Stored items
****

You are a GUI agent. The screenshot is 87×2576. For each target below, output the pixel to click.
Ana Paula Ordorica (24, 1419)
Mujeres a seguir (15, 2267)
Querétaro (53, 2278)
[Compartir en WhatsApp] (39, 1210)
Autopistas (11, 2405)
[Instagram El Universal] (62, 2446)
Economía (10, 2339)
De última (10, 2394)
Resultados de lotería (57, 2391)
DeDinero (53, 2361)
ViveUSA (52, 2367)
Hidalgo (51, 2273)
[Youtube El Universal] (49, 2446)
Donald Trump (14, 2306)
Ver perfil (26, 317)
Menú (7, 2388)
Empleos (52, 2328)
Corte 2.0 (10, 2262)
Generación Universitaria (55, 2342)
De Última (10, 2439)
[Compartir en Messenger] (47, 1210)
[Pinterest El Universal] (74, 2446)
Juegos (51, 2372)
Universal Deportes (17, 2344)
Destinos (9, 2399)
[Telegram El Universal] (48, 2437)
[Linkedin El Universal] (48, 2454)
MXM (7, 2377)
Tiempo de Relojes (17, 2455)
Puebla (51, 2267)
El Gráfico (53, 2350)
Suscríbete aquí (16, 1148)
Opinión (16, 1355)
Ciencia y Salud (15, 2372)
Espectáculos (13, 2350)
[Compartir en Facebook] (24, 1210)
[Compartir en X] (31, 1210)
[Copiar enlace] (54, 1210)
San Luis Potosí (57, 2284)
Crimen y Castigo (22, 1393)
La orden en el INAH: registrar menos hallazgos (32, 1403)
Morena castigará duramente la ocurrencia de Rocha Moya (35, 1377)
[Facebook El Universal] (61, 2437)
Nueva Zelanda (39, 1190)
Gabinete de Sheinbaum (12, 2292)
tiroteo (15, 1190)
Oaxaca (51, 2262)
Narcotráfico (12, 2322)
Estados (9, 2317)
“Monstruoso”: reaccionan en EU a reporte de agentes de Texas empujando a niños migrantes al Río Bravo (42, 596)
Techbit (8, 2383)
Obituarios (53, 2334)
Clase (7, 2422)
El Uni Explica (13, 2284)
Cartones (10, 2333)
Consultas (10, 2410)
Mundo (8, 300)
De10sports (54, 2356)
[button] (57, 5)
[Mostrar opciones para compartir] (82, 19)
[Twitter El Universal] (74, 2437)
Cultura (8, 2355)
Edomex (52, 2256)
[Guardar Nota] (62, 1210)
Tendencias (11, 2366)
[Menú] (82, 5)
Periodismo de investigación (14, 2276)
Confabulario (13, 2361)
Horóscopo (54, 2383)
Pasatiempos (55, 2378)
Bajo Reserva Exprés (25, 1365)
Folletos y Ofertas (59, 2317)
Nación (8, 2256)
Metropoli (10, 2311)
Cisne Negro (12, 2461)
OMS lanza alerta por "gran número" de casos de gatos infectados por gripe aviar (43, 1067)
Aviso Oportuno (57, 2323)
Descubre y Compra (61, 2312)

****

Exercise: Look above for the line with "El Uni Explica (13, 2284)" and the line with "Tendencias (11, 2366)", and reproduce exactly those two lines plus every line between, nothing more.

Solution to this problem:
El Uni Explica (13, 2284)
Cartones (10, 2333)
Consultas (10, 2410)
Mundo (8, 300)
De10sports (54, 2356)
[button] (57, 5)
[Mostrar opciones para compartir] (82, 19)
[Twitter El Universal] (74, 2437)
Cultura (8, 2355)
Edomex (52, 2256)
[Guardar Nota] (62, 1210)
Tendencias (11, 2366)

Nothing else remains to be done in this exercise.